Extracted data entries

***

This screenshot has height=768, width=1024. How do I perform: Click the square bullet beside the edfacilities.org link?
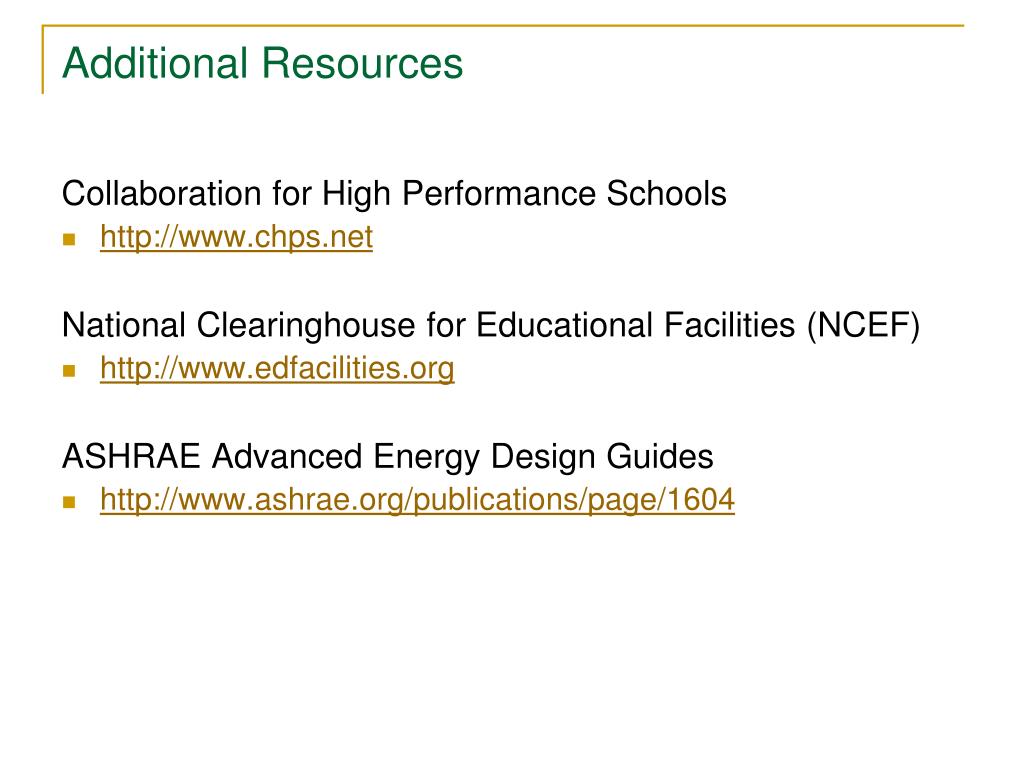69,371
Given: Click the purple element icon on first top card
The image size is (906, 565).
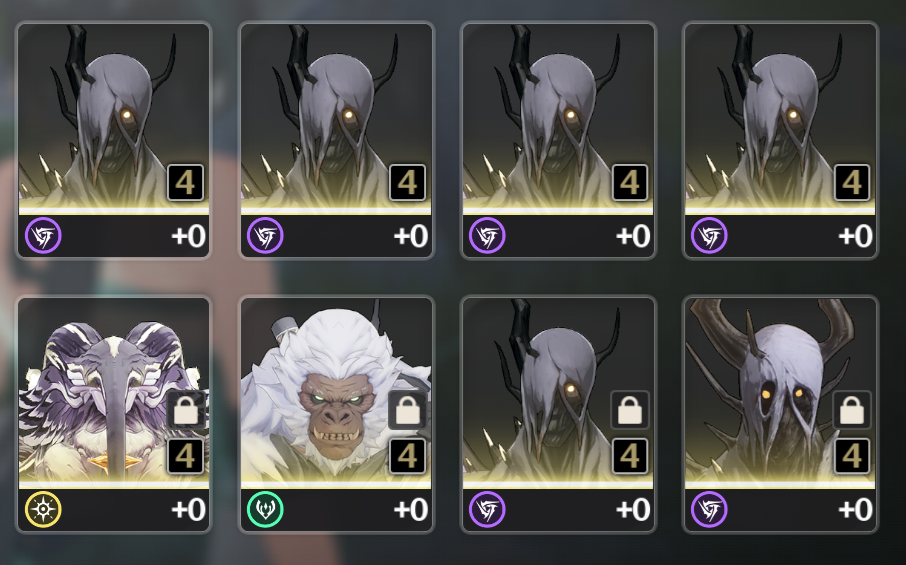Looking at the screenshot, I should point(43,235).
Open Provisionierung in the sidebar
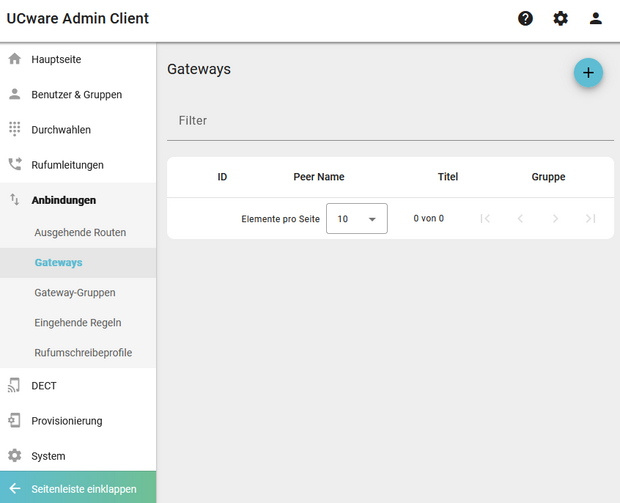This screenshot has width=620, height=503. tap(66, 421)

***

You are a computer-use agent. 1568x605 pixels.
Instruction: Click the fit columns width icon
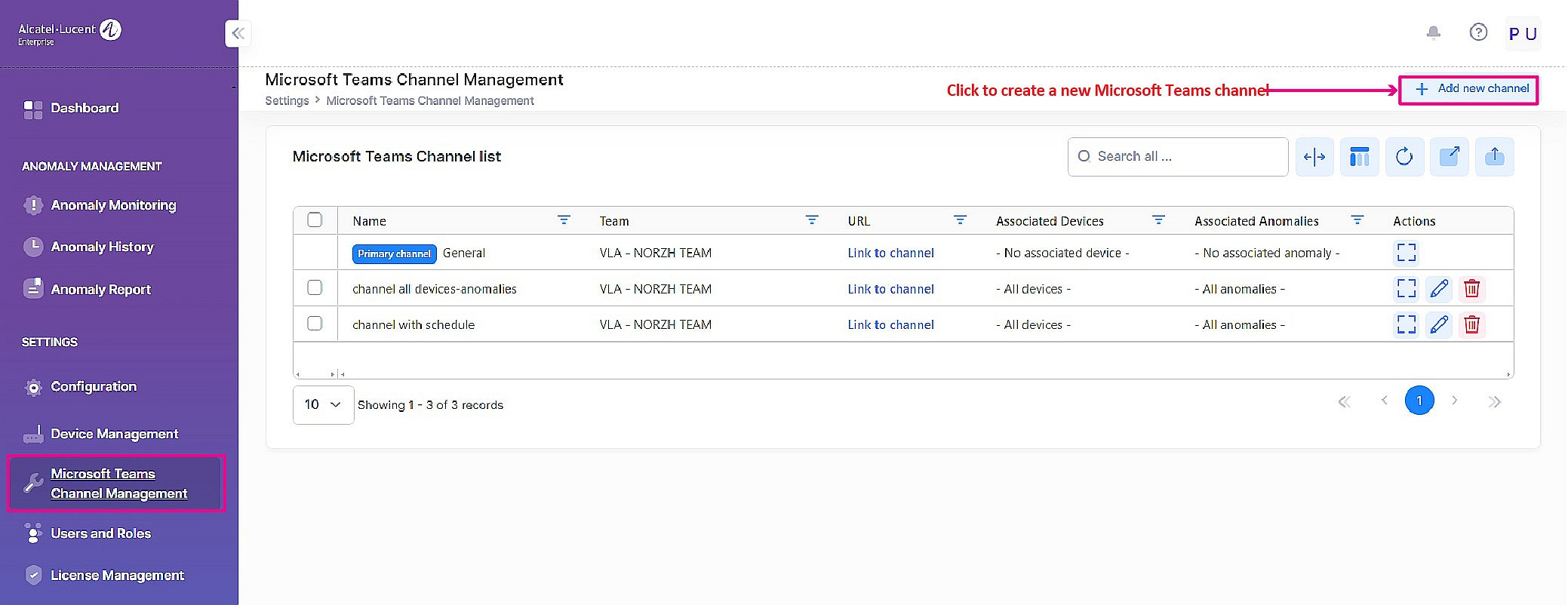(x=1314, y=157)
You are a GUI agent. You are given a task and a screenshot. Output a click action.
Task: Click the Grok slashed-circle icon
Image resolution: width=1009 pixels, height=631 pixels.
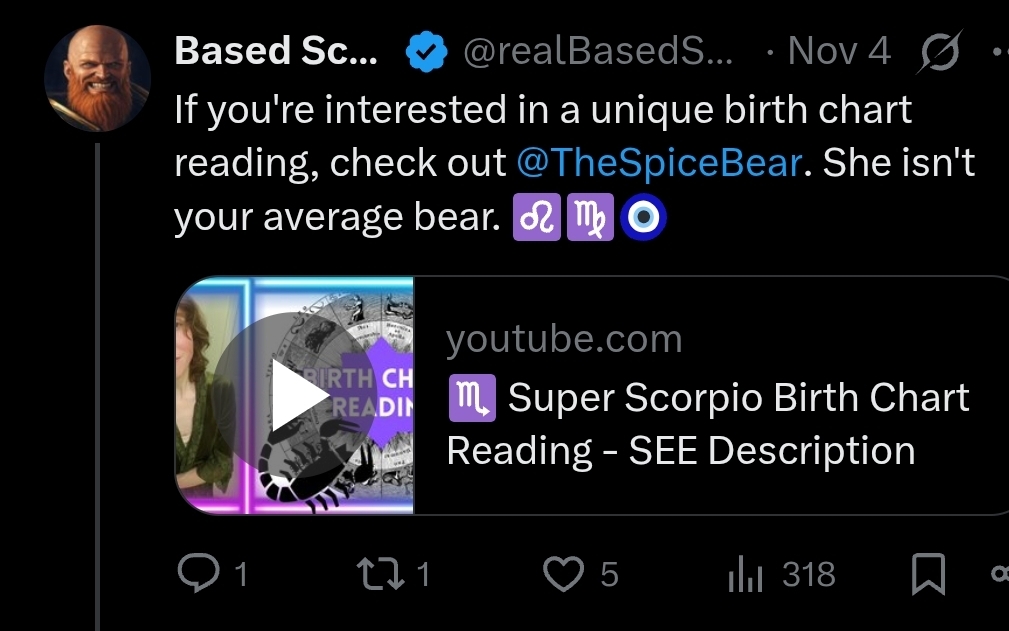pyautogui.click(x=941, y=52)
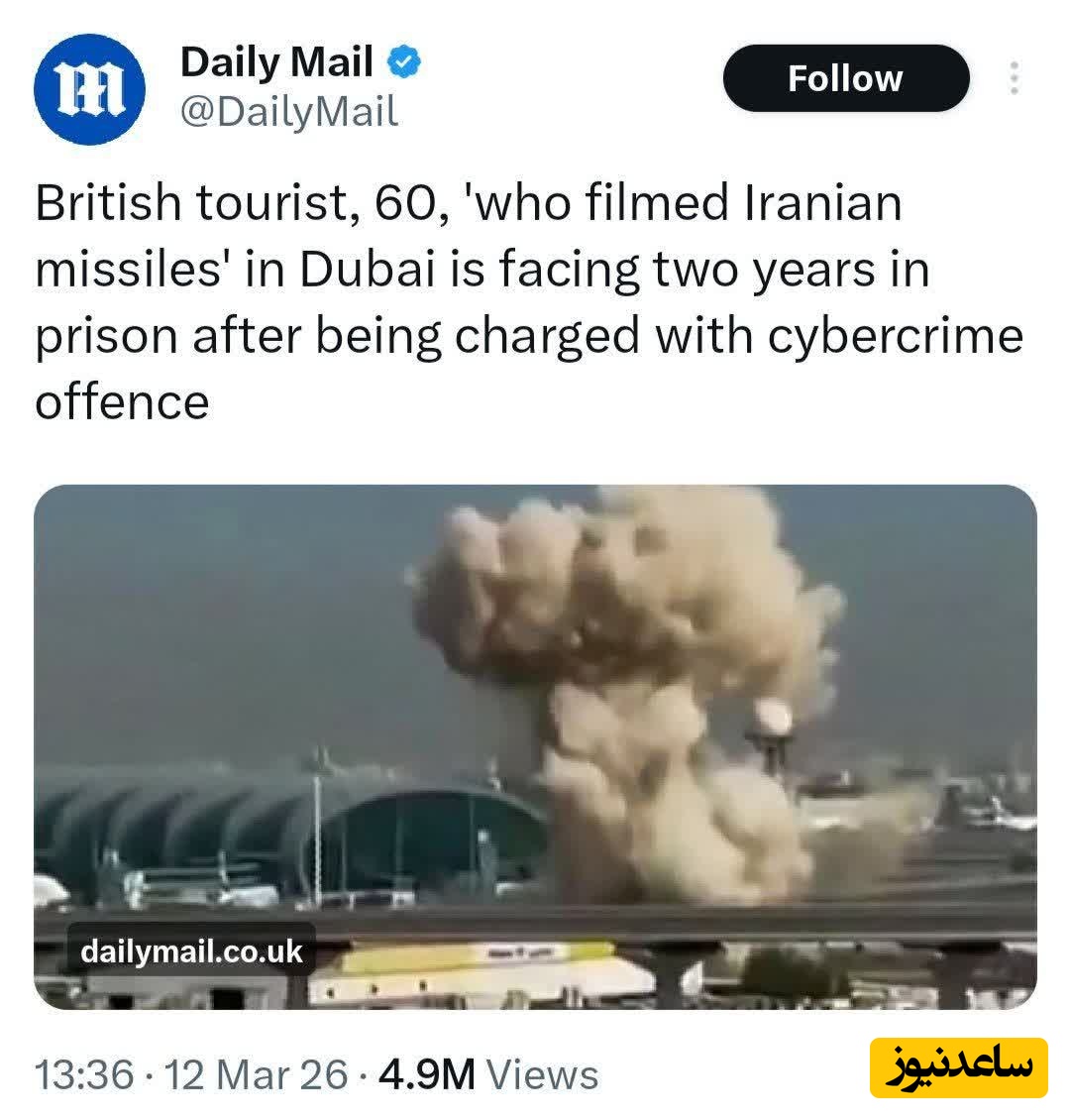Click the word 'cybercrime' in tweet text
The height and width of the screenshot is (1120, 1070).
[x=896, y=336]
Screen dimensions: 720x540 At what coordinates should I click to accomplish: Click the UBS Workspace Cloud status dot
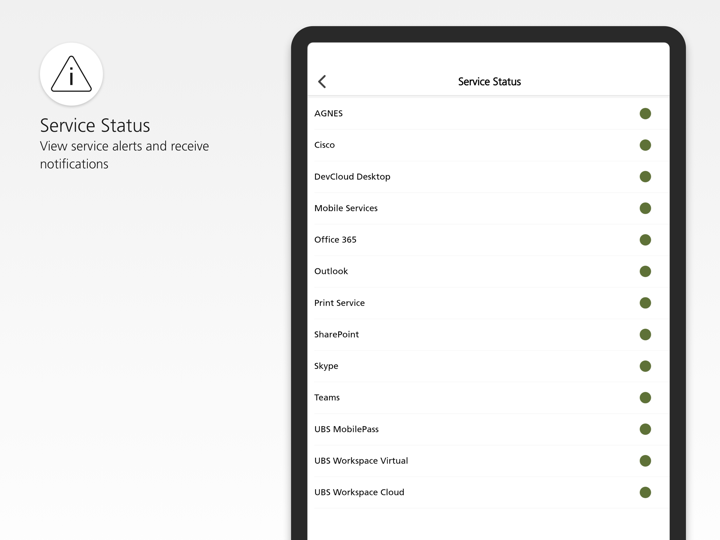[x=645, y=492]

***

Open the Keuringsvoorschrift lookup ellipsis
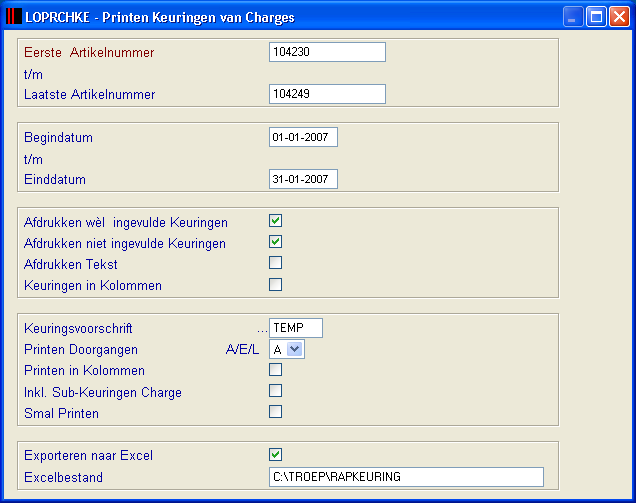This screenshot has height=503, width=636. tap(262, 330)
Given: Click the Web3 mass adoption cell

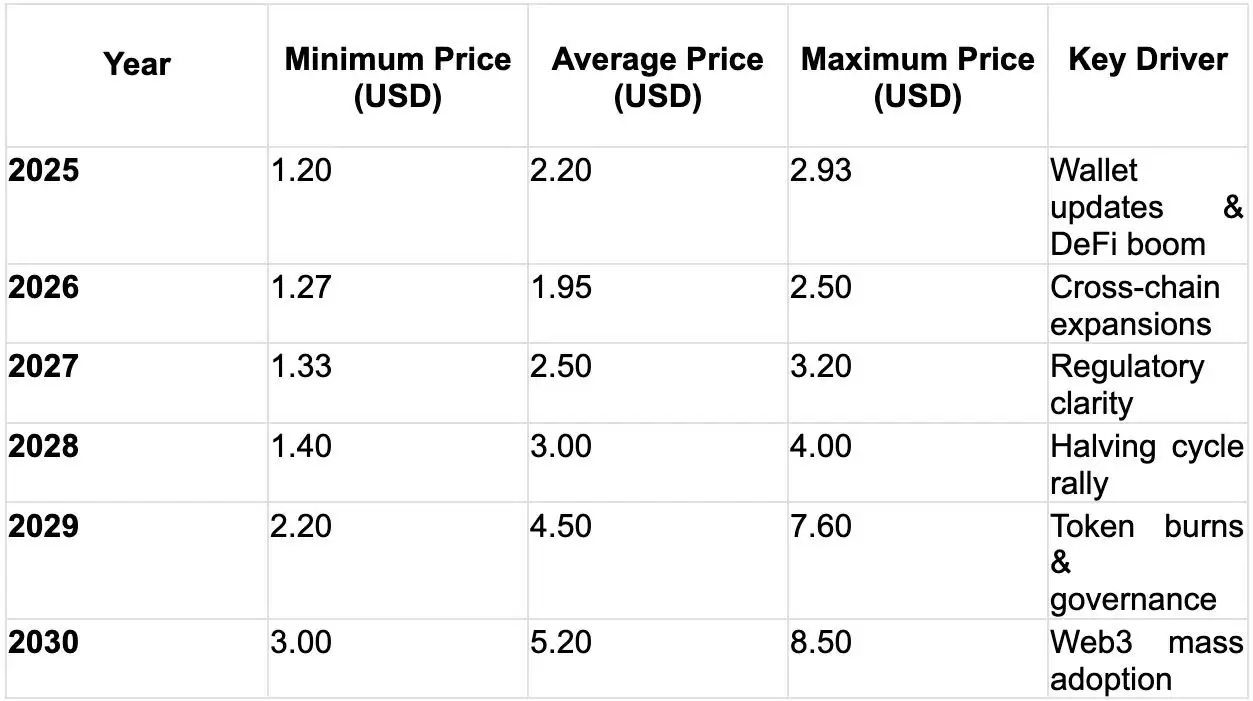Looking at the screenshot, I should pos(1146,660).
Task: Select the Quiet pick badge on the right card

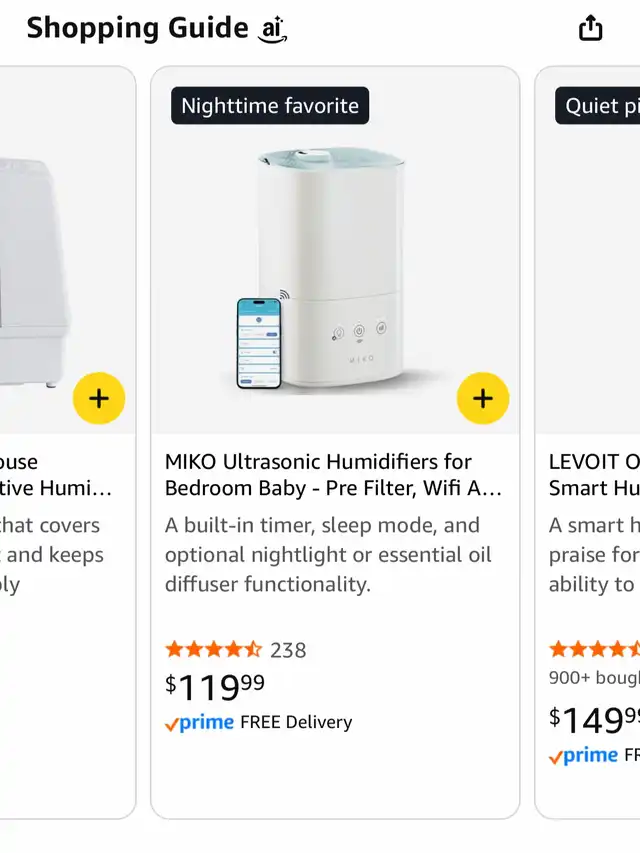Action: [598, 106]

***

EXERCISE OBJECTIVE = Across the data above, how many lines carry the word "agent"? Only the number is needed.

RESPONSE TO THE EXERCISE = 2